Jay Don Blake leads the Charles Schwab Cup Championship after three rounds at the TPC Harding Park Golf Club in San Francisco, California. He managed to do it with a clean-card, 5-birdie, 66 while the rest of the leaders shot between 2 and 4-under par.
A perennial journeyman on the PGA Tour, Blake has blossomed into pretty respectable player on the Champions Tour. After 3 years, he managed to get his first win in September at the Songdo IBD Championship in Songdo City, South Korea. He won a four-way playoff against John Cook, Mark O’Meara and Peter Senior. And all the luminaries were there.
At 8-under, he has a two-stroke lead over the trio of Jay Haas, David Frost and Michael Allen.
Haas would be leading were it not for a sloppy second round. He shot just 1-over, but he had three bogeys and a double-bogey to offset his otherwise fine work. One of the things that could help Haas on Sunday is his coming roll as a Captain’s Assistant to Fred Couples in the Presidents Cup. He’s slowed down a bit in 2010 and 2011 and his win this year in Minneapolis really masked another below average year. Perhaps Couples appointment will get him back in touch with that larger sense of himself.
David Frost had some distractions from the gallery today which is kind of emblematic of the kind of year he’s had. After he won in Minneapolis last year, his first full year on the Champions Tour, that sort of handled the one big thing all the rookies are worried about: not getting a quick win. And he ended up with $1.2 million by the end of the year. But here he is in the last event of the year and he’s only made $685,000. So a win here would cure a lot of ills and affirm that his good name does indeed belong high on the list of the best players where it always was on the regular Tour.
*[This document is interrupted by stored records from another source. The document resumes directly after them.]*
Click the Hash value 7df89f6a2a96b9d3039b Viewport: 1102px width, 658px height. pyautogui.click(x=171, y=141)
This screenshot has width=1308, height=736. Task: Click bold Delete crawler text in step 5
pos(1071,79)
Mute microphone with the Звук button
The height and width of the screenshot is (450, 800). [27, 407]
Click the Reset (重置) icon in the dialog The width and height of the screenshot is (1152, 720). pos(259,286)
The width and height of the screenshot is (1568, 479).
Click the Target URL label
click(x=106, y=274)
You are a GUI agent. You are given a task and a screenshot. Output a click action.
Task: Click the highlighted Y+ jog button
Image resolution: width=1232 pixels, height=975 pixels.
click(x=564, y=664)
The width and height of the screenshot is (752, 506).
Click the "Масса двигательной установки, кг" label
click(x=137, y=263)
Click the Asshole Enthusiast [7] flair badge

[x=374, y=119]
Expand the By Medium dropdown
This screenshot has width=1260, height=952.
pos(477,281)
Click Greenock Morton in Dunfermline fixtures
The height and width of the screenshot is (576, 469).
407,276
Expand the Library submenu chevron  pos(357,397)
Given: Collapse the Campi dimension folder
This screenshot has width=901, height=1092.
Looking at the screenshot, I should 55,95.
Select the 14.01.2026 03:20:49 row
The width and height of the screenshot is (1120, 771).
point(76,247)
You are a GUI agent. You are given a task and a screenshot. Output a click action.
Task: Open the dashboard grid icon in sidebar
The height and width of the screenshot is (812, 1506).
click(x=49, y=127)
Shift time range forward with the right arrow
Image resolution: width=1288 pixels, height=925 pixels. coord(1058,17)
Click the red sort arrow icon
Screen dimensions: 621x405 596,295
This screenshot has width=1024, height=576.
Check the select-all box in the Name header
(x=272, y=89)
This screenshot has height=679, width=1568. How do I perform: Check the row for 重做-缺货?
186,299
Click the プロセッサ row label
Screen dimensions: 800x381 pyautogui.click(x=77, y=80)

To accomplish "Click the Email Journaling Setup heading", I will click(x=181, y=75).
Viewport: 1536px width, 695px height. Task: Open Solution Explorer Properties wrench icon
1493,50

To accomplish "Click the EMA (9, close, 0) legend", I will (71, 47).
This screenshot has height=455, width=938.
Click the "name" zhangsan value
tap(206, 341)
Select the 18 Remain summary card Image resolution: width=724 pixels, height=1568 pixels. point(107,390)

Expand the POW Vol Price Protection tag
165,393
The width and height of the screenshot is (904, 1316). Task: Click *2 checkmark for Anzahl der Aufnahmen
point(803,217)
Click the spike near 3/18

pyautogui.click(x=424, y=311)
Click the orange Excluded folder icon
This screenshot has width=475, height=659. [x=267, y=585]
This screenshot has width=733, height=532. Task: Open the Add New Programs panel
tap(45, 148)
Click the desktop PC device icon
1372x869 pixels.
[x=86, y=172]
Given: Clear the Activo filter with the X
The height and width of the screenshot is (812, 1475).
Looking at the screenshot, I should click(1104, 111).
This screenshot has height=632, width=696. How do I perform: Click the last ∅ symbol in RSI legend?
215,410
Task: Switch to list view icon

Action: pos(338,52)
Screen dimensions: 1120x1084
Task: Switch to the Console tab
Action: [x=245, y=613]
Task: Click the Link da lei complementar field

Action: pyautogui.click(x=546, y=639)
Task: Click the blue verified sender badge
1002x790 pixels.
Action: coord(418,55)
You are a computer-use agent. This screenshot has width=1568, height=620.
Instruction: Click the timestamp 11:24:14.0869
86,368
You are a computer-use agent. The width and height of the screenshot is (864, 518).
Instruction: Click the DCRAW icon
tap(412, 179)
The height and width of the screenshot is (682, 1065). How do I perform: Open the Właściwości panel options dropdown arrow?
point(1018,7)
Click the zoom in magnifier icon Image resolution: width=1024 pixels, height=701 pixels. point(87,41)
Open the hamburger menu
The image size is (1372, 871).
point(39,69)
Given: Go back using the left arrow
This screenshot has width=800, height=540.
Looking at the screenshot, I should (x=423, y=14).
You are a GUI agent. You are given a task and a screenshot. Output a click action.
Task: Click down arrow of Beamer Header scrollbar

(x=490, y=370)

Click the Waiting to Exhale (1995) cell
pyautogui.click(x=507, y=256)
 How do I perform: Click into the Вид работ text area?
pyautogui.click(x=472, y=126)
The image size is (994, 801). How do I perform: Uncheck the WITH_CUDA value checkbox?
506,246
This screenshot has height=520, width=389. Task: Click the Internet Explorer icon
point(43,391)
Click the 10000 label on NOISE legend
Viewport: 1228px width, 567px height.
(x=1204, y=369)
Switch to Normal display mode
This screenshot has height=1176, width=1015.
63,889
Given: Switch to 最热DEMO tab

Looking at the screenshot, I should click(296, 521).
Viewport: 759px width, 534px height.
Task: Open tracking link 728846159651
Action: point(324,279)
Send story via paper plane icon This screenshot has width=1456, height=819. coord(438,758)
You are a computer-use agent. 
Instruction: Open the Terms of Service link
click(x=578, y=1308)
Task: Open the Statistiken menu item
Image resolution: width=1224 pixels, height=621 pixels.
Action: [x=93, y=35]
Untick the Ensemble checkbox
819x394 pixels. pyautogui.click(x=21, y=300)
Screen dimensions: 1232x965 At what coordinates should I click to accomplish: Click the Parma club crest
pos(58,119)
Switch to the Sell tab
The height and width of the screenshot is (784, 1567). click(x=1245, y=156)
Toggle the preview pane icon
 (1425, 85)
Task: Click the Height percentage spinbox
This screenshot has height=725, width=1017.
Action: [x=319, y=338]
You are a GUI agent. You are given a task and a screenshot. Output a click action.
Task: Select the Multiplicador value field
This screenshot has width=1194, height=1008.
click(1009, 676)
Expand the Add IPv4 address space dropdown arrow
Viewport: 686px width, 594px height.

But my favorite dark horse would be Michael Allen. I wrote about him extensively in last year’s Schwab Cup when he lost by two to John Cook. He didn’t win the tournament, but he demonstrated that he was winning at life. After having to go back to Q-School over fifteen times, he jokingly hung the mantle of “King of Q-School” around his neck. All he knew was that he loved the game and had a family to provide for. You don’t need much motivation beyond that. I found it endearing that when the camera was on him as he strolled down the fairway on Saturday, he said hello to his daughter and told her that he hoped her SATs had gone well. His career is: he’s just over $1.0 million on the year.
The other big story of this tournament is who’s going to win the Schwab Cup million dollar annuity? Tom Lehman came in with a pretty big lead with four guys within reach if they won and he didn’t finish high enough. But the only one who still has a chance at this point is Mark Calcavecchia who is T6. But with Lehman uncharacteristically missing fairways and fighting a balky putter, from his place back at T16, he gives “Calc” hope.
With the forecast high at only 59 degrees and a thirty percent chance of rain, it’ll be a classic San Francisco winter day. And then anything can happen and it could all come down to who can play in marginal conditions without even thinking about it.
But then that holds true for pretty much all distractions in golf…and life.